Covid-19 vaccine certification: Lack of central vaccine database puts Nigeria on UK’s blacklist

Nigeria has for long been slow to provide a database that could help authenticate the vaccine cards of those vaccinated.

The Federal Government’s failure to provide a single recognised vaccine database is the major reason the United Kingdom, (UK), has refused to approve Nigeria’s vaccine certificate, 

Although the UK relaxed its Covid-19 vaccine policy for more than 50 countries, Nigeria is missing on the list.

The UK government had said Nigeria is on the ‘amber’ list, which has restrictions for travellers to the UK irrespective of whether they have been vaccinated against the dreaded disease.

It said as from October 4,  the new travel system comes into effect with countries and territories categorised as either “red” or “rest of the world.”

While the UK did not give reasons for not including Nigeria on the list of the 50 countries recognised, findings show that the country has since been slow to provide a database that could help authenticate the vaccine cards of those vaccinated.

Apart from having a synchronised database, travel experts have suggested that the international regulator, IATA, travel passes are also accepted as an authentic means of vaccine certificate verification.

IATA Travel Pass is a mobile app that helps travellers to store and manage their verified certifications for COVID-19 tests or vaccines. It is more secure and efficient than current paper processes used to manage health requirements (the International Certificate of Vaccination or Prophylaxis, for example).

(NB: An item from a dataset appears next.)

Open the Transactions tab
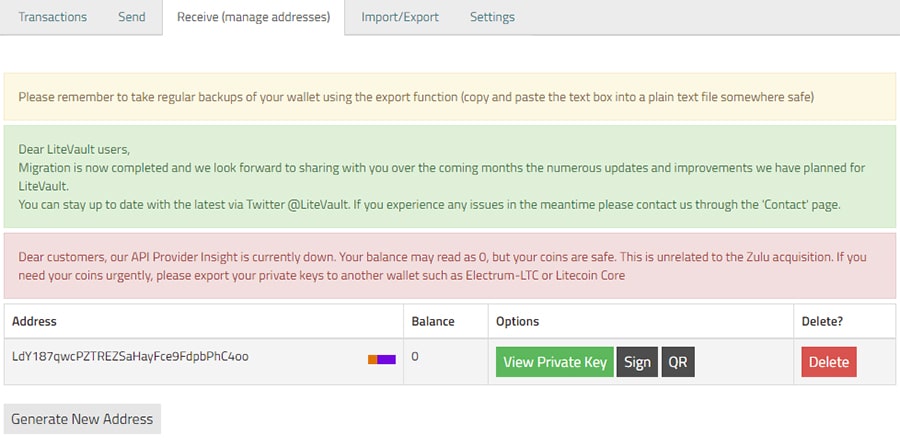Screen dimensions: 900x446 (52, 17)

This, observers say  is important, given the potentially enormous scale of testing or vaccine verifications that will need to be securely managed.

In a statement on its website, the UK government released a list of over 50 countries with approved Covid-19 vaccination programmes and proof of vaccination for travel to England.

The government said that the new simplified travel system meant that eligible fully vaccinated passengers and eligible under-18s returning from over 50 countries and territories, not on the red list, can do so without needing to complete a pre-departure test (PDT), an 8-day test, or enter a 10-day self-isolation period, making it easier for those travelling — whether that’s to see friends and family, or on business trips.

The statement further explained that eligible fully-vaccinated passengers with an approved vaccine and recognised certificate from a country not on the red list would be able to replace their 2-day test with a cheaper lateral flow test, reducing the cost of tests on arrival into England.